§ **WHAT THE TASK REQUIRES**: In the records below, find the line containing "Where should I", then copy that line and all lines after it, exactly, omitting every picture.
BEGIN RECORD EXTRACTS
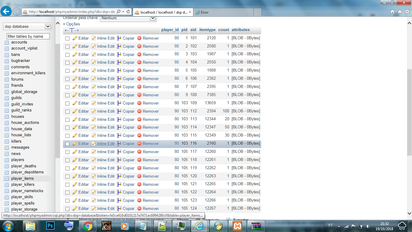Switch to the Error browser tab
This screenshot has width=412, height=232.
204,12
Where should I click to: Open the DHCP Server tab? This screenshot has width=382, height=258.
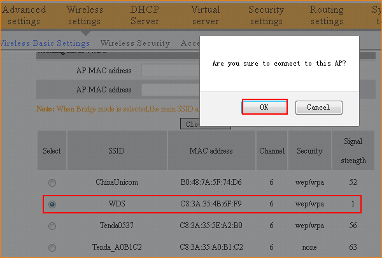[x=145, y=15]
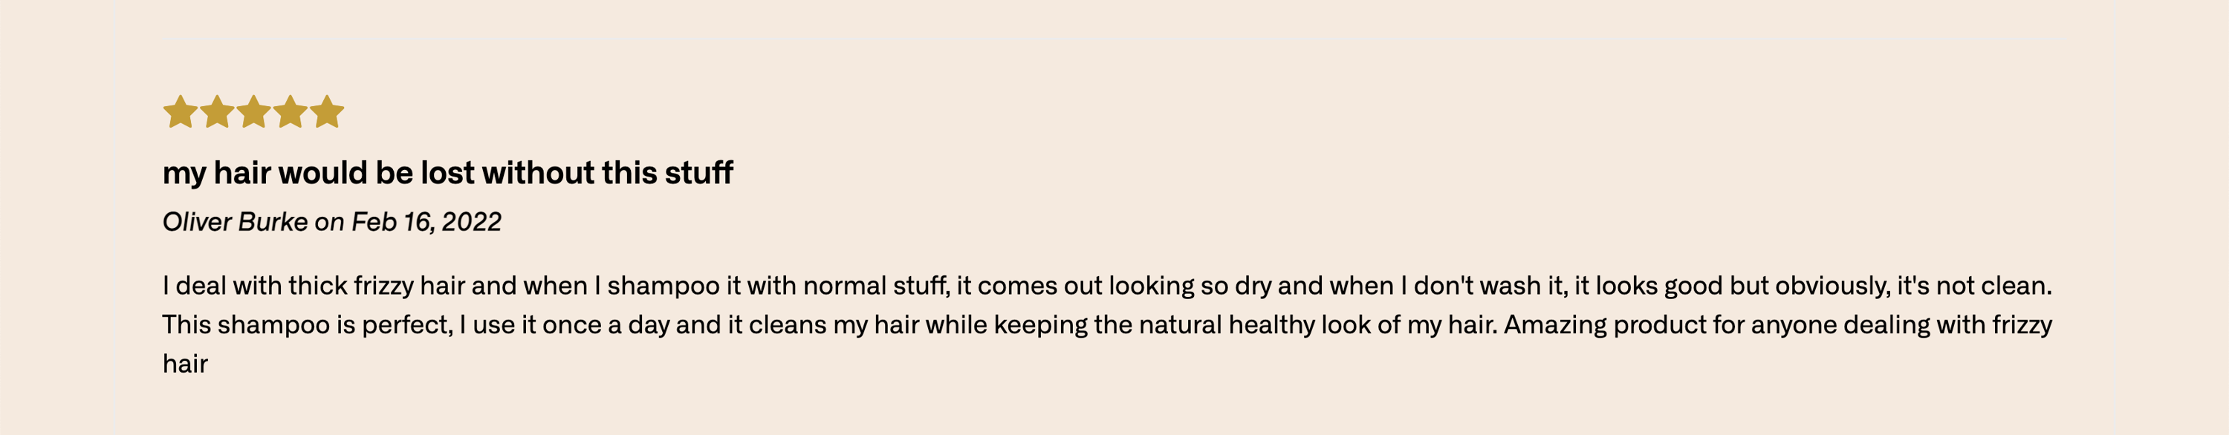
END RECORD EXTRACTS
§ **OUTPUT**:
Where should I click to: Open the DHCP Server tab? This screenshot has width=382, height=258.
[x=145, y=15]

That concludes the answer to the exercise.